Take care about latest offer says Perpetual
Take care about latest offer says Perpetual to Strategic Finance investors
Perpetual Trust has again today strongly advised investors to seek independent advice before they make a decision to accept Stock and Share’s latest 5 cent offer for their debenture investments in Strategic Finance (in receivership and in liquidation).
“The Receivers recently provided a report to investors advising that their current estimate of recoveries from Strategic’s assets is gross returns to Strategic’s debenture holders of between 12 cents and 35 cents of the amount that is owed them. An amount of 2 cents in the dollar was paid to debenture holders in September 2010 and the Receivers are working hard to obtain repayment of several of Strategic’s largest loans to enable a further payment to be made as soon as possible” said Matthew Lancaster, Head of Perpetual Corporate Trust.
“While Stock and Share’s offer may hold some appeal to investors who are seeking funds prior to Christmas, we remain confident that a much better payment is coming their way. We also continue to caution anyone considering this bid to carefully check that the terms of Stock and Share’s offer guarantee immediate payment.”
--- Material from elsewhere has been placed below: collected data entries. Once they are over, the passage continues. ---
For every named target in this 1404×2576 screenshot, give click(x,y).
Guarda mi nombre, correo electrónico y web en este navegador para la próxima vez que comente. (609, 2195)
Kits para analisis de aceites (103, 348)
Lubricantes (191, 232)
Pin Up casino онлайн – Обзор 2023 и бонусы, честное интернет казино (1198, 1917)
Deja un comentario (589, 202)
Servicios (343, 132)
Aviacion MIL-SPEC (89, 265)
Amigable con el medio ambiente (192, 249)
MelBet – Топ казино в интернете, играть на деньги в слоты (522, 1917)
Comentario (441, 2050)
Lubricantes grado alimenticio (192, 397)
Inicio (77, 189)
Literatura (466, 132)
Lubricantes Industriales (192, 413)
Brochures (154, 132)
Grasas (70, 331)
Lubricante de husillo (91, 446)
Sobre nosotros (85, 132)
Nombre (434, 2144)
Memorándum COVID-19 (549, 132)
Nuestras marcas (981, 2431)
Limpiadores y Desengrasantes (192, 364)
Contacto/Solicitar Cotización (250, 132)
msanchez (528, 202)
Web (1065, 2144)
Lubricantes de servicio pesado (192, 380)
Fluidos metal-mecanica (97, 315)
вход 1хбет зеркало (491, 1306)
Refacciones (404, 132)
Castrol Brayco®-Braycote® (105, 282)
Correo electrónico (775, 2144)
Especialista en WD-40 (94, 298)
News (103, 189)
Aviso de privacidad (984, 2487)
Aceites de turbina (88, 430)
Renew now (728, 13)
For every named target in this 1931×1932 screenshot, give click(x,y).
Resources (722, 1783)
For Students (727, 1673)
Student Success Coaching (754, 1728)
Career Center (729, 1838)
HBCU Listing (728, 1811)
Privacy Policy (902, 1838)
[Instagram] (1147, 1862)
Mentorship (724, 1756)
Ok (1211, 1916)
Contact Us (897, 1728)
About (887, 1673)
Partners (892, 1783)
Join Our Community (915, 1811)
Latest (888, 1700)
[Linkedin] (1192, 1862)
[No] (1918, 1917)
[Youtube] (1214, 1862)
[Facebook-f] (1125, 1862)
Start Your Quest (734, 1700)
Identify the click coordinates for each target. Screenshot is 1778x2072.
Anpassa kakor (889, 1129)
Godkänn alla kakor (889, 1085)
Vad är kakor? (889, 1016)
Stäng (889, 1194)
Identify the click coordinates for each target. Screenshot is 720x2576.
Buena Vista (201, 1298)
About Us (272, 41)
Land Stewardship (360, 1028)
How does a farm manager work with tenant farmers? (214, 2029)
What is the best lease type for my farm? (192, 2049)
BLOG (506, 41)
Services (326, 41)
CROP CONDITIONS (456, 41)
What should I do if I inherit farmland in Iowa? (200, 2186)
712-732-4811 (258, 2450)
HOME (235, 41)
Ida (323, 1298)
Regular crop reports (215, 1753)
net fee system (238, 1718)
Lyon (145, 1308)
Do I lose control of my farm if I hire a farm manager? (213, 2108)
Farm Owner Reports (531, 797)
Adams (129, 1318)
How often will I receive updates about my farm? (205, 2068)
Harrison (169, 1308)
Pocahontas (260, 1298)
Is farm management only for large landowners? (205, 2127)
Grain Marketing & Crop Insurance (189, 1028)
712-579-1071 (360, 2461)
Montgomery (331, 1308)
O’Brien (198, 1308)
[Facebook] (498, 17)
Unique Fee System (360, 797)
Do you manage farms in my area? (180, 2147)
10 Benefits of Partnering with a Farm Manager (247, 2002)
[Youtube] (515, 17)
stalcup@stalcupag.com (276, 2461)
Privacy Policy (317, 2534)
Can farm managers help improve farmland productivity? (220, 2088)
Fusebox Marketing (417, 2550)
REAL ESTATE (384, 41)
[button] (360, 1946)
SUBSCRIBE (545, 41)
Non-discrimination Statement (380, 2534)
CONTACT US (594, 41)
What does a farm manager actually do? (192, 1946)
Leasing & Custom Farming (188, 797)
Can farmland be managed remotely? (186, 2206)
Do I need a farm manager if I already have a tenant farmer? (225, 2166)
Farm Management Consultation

The Securities Commission has previously warned investors about unsolicited offers of this nature. In an article on the Commission’s website it says that although it is not illegal to make an unsolicited offer to buy someone's investments, and even to offer to buy them at a price below their current market value, it is against the law to mislead or deceive investors into accepting an offer. The Commission explains that inexperienced or elderly investors, or those under immediate financial pressure, are most at risk of signing away their investments without carefully reading the offer and taking the time to make a few important checks.
“We strongly recommend that any investor seek independent advice from a reputable financial adviser,” concluded Mr Lancaster.